▶ **Exercise details**:
If a line in the entries below holds the string "status", copy it.

▶ **Material provided**:
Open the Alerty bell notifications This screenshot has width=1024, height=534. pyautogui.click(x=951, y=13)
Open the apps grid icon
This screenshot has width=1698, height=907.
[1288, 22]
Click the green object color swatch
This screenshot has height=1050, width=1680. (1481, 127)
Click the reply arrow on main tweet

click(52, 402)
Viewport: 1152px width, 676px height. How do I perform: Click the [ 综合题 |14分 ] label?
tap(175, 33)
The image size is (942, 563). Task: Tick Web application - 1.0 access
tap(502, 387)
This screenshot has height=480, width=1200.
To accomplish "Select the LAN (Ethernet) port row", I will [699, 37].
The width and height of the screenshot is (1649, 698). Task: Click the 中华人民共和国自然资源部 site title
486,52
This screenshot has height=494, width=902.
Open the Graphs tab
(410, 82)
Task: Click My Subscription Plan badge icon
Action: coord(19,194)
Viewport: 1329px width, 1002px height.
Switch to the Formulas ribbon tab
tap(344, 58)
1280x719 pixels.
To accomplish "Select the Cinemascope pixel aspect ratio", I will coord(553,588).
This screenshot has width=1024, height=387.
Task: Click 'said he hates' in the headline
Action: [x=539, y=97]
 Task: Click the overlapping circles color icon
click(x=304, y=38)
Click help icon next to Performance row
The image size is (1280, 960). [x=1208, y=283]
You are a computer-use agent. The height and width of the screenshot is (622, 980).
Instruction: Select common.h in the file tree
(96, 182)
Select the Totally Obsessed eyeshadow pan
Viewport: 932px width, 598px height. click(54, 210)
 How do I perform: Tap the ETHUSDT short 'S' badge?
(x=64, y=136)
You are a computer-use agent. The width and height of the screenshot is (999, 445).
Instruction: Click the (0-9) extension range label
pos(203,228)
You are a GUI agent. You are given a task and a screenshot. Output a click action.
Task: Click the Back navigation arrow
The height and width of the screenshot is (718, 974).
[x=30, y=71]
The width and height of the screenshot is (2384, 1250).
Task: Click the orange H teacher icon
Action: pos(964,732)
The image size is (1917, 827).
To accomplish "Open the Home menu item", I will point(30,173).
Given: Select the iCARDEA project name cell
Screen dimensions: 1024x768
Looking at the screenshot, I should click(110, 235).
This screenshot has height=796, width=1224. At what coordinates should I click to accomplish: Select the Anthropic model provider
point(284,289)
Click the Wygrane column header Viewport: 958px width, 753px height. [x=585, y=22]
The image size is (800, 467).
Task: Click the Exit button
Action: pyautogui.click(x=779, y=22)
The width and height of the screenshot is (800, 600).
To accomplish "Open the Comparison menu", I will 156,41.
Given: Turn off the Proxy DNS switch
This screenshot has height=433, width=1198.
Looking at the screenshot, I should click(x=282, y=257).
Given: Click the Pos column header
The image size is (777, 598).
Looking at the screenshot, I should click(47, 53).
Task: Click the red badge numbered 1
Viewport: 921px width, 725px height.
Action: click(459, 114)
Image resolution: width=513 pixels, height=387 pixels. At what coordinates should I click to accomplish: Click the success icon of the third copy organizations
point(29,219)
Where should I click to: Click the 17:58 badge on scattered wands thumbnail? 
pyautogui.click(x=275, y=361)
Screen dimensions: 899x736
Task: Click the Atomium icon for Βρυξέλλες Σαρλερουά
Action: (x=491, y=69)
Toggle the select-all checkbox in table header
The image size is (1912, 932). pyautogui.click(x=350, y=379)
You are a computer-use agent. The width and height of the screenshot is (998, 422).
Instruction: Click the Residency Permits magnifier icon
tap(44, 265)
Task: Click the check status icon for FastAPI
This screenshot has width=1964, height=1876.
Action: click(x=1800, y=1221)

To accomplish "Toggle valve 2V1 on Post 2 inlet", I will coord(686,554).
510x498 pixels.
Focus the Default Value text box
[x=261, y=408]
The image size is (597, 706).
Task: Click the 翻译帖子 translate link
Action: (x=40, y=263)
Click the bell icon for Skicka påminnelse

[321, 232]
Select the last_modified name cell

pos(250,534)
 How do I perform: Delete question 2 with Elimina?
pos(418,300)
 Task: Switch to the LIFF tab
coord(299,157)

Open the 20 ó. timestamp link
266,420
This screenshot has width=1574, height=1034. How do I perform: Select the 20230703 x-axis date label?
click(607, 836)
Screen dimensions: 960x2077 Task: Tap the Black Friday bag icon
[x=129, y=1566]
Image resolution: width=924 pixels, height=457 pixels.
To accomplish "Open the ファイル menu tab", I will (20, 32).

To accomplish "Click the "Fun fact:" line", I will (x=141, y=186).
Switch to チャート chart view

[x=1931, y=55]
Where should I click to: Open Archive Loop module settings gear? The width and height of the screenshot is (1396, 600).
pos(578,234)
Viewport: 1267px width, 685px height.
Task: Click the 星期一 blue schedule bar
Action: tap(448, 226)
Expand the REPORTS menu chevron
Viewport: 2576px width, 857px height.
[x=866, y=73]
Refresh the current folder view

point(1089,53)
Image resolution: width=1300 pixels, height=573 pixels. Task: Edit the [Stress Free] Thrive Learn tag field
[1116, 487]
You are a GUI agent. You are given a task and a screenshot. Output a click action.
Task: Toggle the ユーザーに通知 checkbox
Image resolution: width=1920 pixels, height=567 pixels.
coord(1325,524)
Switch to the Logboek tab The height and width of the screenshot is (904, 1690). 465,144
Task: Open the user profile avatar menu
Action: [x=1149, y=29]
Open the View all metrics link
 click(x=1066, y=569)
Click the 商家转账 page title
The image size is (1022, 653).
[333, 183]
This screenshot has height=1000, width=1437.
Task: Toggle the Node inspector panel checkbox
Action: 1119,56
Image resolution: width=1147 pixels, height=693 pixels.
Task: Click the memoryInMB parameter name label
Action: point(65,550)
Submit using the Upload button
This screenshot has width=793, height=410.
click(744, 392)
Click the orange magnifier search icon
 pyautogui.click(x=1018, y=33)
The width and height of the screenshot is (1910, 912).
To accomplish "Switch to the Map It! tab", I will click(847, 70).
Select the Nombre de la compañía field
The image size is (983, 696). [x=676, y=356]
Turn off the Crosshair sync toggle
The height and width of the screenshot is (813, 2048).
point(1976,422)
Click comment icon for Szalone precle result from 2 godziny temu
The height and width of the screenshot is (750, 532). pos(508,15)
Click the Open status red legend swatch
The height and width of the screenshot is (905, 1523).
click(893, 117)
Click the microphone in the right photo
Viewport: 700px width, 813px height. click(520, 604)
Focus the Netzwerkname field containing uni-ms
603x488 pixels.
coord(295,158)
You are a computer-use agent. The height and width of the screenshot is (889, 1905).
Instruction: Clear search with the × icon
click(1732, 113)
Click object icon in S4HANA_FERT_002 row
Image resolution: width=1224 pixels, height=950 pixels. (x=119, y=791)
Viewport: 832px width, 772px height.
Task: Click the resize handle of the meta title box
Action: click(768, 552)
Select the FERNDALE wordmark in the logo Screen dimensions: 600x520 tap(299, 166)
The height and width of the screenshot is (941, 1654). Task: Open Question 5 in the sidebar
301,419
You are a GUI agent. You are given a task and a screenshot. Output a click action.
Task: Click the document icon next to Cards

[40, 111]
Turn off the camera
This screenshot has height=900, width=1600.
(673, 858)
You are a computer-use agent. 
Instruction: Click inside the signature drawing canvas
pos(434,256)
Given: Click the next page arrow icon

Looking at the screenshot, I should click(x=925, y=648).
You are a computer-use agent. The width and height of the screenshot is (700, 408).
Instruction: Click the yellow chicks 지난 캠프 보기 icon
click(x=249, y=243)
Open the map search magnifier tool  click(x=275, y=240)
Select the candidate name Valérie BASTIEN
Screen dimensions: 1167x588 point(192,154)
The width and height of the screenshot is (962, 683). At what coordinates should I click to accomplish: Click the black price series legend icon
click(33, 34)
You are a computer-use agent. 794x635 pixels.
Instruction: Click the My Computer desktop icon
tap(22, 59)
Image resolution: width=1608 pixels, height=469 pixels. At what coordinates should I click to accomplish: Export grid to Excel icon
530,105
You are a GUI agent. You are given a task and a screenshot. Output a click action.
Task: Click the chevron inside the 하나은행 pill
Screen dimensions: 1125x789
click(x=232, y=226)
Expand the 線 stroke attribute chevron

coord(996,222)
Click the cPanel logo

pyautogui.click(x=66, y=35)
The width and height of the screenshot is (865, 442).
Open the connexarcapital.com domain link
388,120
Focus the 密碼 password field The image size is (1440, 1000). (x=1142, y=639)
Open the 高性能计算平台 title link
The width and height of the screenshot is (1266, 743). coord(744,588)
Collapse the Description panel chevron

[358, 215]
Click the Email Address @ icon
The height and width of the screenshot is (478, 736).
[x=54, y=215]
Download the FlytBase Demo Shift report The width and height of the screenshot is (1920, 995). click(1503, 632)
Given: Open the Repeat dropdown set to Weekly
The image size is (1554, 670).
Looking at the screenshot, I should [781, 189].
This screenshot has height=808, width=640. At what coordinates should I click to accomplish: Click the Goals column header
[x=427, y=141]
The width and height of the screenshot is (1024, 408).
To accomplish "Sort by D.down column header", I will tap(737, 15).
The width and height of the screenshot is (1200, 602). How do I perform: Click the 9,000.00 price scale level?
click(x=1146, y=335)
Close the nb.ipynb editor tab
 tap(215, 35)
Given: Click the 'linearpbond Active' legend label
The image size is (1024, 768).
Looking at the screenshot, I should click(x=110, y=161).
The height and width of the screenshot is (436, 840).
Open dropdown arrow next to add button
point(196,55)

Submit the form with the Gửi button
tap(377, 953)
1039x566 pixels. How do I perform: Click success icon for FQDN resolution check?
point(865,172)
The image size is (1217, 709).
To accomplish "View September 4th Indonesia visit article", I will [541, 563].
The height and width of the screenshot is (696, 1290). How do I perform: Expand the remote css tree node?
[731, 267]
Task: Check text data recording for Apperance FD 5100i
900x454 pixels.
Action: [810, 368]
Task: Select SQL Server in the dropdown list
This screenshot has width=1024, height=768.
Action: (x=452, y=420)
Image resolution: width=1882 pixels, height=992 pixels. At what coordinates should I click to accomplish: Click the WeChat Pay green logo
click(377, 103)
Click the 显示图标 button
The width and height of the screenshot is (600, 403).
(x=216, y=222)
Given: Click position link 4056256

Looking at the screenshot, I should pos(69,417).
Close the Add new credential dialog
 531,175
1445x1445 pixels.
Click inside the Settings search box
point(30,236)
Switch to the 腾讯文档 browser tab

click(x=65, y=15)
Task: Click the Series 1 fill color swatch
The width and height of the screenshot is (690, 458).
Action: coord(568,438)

▶ **Response to this exercise**:
Task: Click the check status icon for FastAPI
Click the Open status red legend swatch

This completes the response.